*INFORMATION PROVIDED*
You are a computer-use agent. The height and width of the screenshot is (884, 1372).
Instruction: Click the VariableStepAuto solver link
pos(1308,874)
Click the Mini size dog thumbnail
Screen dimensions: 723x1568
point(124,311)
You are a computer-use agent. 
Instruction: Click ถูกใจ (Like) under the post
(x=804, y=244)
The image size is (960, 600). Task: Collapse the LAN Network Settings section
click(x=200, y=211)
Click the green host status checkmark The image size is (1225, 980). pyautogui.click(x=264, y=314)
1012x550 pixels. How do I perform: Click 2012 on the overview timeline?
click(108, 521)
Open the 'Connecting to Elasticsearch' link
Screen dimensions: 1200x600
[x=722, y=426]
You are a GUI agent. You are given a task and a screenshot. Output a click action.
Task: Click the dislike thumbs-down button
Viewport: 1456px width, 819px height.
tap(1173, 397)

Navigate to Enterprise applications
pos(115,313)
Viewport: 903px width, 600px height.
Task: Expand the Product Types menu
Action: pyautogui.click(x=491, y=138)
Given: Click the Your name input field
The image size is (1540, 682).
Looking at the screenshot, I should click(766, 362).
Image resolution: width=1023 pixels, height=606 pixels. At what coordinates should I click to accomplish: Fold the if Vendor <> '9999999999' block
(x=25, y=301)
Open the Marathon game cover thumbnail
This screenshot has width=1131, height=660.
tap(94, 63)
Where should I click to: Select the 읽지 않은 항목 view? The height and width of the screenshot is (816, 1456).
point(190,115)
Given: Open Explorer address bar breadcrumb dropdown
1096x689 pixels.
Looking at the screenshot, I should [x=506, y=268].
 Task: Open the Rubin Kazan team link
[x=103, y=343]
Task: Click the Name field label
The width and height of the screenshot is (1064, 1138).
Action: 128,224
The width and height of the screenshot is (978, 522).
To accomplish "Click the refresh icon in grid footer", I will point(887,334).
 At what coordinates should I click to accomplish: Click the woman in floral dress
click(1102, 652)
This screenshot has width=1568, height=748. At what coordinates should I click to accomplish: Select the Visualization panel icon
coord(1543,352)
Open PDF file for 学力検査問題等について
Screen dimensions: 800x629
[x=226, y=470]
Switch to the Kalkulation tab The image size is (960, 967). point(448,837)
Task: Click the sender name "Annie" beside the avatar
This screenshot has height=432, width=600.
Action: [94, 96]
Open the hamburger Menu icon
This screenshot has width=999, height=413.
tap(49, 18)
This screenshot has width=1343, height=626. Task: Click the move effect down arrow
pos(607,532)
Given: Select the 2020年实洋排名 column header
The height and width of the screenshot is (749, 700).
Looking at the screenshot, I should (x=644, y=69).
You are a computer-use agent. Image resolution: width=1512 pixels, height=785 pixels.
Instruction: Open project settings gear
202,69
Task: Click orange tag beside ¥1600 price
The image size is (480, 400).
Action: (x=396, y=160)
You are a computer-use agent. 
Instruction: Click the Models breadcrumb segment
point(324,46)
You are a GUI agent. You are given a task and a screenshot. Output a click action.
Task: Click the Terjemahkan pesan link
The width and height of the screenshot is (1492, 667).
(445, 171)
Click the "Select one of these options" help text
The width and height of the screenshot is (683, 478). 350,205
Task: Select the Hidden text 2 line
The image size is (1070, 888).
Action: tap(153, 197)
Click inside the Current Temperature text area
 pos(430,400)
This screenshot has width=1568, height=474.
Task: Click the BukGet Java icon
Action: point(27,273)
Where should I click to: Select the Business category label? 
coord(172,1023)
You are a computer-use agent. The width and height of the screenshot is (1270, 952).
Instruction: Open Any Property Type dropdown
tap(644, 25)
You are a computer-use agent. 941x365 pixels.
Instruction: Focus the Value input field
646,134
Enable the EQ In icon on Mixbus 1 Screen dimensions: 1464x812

*AIM OF THE TASK*
Reproduce the stretch from the line containing "Task: Click the sender" through the last line of the items, word for word.

*WORKED ANSWER*
Task: Click the sender name "Annie" beside the avatar
This screenshot has height=432, width=600.
Action: [94, 96]
Open the hamburger Menu icon
This screenshot has width=999, height=413.
tap(49, 18)
This screenshot has width=1343, height=626. Task: Click the move effect down arrow
pos(607,532)
Given: Select the 2020年实洋排名 column header
The height and width of the screenshot is (749, 700).
Looking at the screenshot, I should (x=644, y=69).
You are a computer-use agent. Image resolution: width=1512 pixels, height=785 pixels.
Instruction: Open project settings gear
202,69
Task: Click orange tag beside ¥1600 price
The image size is (480, 400).
Action: (x=396, y=160)
You are a computer-use agent. 
Instruction: Click the Models breadcrumb segment
point(324,46)
You are a GUI agent. You are given a task and a screenshot. Output a click action.
Task: Click the Terjemahkan pesan link
The width and height of the screenshot is (1492, 667).
(445, 171)
Click the "Select one of these options" help text
The width and height of the screenshot is (683, 478). 350,205
Task: Select the Hidden text 2 line
The image size is (1070, 888).
Action: tap(153, 197)
Click inside the Current Temperature text area
 pos(430,400)
This screenshot has width=1568, height=474.
Task: Click the BukGet Java icon
Action: point(27,273)
Where should I click to: Select the Business category label? 
coord(172,1023)
You are a computer-use agent. The width and height of the screenshot is (1270, 952).
Instruction: Open Any Property Type dropdown
tap(644, 25)
You are a computer-use agent. 941x365 pixels.
Instruction: Focus the Value input field
646,134
Enable the EQ In icon on Mixbus 1 Screen dimensions: 1464x812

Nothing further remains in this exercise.